▼

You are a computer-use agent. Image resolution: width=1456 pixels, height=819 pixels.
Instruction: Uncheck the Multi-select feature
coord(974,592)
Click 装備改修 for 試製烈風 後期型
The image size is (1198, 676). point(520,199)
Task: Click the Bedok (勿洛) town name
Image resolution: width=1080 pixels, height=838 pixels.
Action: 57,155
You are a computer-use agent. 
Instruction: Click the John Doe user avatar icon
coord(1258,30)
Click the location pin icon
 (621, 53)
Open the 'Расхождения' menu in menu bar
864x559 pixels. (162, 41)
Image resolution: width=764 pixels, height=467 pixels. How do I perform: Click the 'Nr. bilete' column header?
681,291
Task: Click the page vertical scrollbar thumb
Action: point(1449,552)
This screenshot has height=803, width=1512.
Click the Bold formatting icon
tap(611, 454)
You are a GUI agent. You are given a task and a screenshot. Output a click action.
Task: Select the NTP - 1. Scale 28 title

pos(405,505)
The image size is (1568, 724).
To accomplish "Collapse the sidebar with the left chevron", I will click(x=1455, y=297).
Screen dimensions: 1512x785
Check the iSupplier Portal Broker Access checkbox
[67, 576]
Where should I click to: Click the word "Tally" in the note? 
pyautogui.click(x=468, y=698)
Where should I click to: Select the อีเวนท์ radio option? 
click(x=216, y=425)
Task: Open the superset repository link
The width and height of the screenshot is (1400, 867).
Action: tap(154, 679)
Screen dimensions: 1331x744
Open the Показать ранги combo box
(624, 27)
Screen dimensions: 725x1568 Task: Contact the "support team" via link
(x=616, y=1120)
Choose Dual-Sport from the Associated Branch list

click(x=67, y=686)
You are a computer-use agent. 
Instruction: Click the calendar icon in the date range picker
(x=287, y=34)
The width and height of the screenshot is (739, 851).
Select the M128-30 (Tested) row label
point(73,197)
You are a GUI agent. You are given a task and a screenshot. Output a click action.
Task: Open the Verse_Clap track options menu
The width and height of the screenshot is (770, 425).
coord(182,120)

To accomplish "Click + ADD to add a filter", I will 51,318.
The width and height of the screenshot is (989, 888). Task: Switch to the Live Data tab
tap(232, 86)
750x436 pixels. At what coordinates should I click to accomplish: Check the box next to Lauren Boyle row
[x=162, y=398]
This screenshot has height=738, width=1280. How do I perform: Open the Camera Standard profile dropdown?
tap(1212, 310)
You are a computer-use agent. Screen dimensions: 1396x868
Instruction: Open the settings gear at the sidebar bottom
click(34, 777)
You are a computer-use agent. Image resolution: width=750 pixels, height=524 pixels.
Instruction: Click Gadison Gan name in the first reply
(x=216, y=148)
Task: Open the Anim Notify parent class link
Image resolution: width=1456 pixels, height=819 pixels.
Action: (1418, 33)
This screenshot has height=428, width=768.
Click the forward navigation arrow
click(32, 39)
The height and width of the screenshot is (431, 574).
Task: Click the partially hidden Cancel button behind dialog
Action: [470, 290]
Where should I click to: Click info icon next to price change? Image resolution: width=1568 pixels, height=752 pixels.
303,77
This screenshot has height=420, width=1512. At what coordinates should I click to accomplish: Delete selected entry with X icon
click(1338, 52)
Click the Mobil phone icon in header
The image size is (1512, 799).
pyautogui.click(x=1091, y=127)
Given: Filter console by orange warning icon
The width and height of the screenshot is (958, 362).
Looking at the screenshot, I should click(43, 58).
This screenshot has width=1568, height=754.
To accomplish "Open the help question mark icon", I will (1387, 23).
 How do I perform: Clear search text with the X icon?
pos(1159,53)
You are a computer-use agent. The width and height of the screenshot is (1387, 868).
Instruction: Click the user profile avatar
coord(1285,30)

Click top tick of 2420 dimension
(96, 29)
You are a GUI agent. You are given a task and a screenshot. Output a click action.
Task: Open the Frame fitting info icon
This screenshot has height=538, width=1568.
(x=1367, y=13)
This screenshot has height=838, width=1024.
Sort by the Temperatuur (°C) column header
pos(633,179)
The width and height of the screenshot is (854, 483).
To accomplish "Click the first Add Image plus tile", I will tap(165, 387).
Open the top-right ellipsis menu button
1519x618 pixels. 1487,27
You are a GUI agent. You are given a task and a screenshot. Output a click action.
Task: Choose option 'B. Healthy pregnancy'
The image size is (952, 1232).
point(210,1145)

▲

### Task description
Copy the records above word for word, from the line containing "Task: Open the Anim Notify parent class link" through the line containing "Action: [470, 290]".

### Complete output
Task: Open the Anim Notify parent class link
Image resolution: width=1456 pixels, height=819 pixels.
Action: (1418, 33)
This screenshot has height=428, width=768.
Click the forward navigation arrow
click(32, 39)
The height and width of the screenshot is (431, 574).
Task: Click the partially hidden Cancel button behind dialog
Action: [470, 290]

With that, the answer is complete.